● YOUR GOAL:
Answer these questions about the forum thread below on the Cumming tractor show:
(a) What game does psrumors need to get back for, and when does it start?
(b) Around what time on Saturday does Steve expect to arrive?
(c) What does Steve say he has to buy this winter before he starts going to shows?

# Antique tractor, steam, and engine show, Cumming, GA Nov. 12-14, 2004



## bontai Joe (Sep 16, 2003)

Here is a link:

http://www.cityofcumming.net/Departments/Fairgrounds/Steam_and_Gas_Show/steam_and_gas_show.html


----------



## Steve (Oct 20, 2004)

Anybody going to this besides me? :usaflag:


----------



## psrumors (Apr 25, 2004)

I will do my best to be there. Have had a sick wife for the past 3 weeks who is on the road to recovery. If she continues to do well I will be there.


----------



## Steve (Oct 20, 2004)

If you go, will you be bringing a tractor?


----------



## psrumors (Apr 25, 2004)

No tractor for me. How about you?

Anyone else going. Still looks like I may be able to make it. I would be there early Saturday morning. Got to get back for the GA / Auburn game at 3:30.


----------



## bontai Joe (Sep 16, 2003)

I hope that if anyone goes, that they give the rest of us a full report on what you saw, how was the food, and post some pics if possible. Thanks in advance.


----------



## psrumors (Apr 25, 2004)

If I make it Joe I will have camera in hand and money in pocket (for food of course).


----------



## Steve (Oct 20, 2004)

I should be there sometime Saturday. I dont think it will be early though. Probably around 11 or so. I will have my camera as well. 

I will not be bringing the 22 this time. I have to buy a trailer this winter before I start going to shows. 

Steve:bigusa:


----------

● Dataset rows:
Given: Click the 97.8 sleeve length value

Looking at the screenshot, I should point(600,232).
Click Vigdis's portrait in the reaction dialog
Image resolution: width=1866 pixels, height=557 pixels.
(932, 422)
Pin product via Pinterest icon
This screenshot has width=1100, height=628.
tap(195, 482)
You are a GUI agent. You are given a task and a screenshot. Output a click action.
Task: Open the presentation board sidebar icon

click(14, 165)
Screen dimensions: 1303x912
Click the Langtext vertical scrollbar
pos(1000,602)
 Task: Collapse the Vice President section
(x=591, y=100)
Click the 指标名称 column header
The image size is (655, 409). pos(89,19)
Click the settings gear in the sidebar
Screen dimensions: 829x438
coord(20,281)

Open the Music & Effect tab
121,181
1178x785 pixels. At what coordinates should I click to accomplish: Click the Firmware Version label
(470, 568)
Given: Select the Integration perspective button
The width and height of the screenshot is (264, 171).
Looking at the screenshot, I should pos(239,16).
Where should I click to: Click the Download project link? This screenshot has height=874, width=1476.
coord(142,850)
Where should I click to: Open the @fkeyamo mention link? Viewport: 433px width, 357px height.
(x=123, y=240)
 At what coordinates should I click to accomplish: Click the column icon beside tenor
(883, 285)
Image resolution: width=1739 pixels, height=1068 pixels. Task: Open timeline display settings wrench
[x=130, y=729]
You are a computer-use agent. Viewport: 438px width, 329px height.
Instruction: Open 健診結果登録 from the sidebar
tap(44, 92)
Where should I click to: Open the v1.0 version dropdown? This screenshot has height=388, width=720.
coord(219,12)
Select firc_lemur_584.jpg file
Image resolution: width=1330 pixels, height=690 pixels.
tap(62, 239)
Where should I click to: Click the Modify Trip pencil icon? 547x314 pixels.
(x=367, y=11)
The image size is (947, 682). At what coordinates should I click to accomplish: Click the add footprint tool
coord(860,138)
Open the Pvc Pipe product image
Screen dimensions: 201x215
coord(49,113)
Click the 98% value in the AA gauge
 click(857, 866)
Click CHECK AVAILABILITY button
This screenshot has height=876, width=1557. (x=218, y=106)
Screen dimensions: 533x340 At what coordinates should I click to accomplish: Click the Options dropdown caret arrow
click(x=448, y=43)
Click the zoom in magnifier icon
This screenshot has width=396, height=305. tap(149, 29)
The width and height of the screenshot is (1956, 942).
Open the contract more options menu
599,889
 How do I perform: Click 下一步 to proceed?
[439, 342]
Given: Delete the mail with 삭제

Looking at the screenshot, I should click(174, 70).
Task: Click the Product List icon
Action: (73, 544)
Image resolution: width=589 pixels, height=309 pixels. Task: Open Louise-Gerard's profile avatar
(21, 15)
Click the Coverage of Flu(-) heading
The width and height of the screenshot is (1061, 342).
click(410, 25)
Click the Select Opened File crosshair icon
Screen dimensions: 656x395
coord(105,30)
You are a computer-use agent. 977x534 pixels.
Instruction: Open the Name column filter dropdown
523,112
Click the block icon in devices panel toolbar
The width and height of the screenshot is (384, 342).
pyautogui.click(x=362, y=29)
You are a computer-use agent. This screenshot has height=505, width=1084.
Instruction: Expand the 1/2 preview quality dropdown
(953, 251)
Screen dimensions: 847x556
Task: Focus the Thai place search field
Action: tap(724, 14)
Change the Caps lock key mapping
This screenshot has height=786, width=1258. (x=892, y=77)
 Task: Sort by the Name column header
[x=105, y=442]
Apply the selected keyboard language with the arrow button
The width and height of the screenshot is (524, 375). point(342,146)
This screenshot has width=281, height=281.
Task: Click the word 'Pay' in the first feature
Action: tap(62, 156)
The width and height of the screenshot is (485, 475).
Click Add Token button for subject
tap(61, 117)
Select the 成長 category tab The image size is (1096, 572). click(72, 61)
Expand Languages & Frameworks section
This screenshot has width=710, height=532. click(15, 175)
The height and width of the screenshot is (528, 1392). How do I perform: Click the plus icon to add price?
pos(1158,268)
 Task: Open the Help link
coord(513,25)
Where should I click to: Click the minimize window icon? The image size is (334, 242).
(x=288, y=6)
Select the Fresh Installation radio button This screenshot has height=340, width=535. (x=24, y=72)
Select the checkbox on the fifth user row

● ANSWER FOR THIS EXERCISE:
(a) The GA / Auburn game, at 3:30.
(b) Around 11.
(c) A trailer.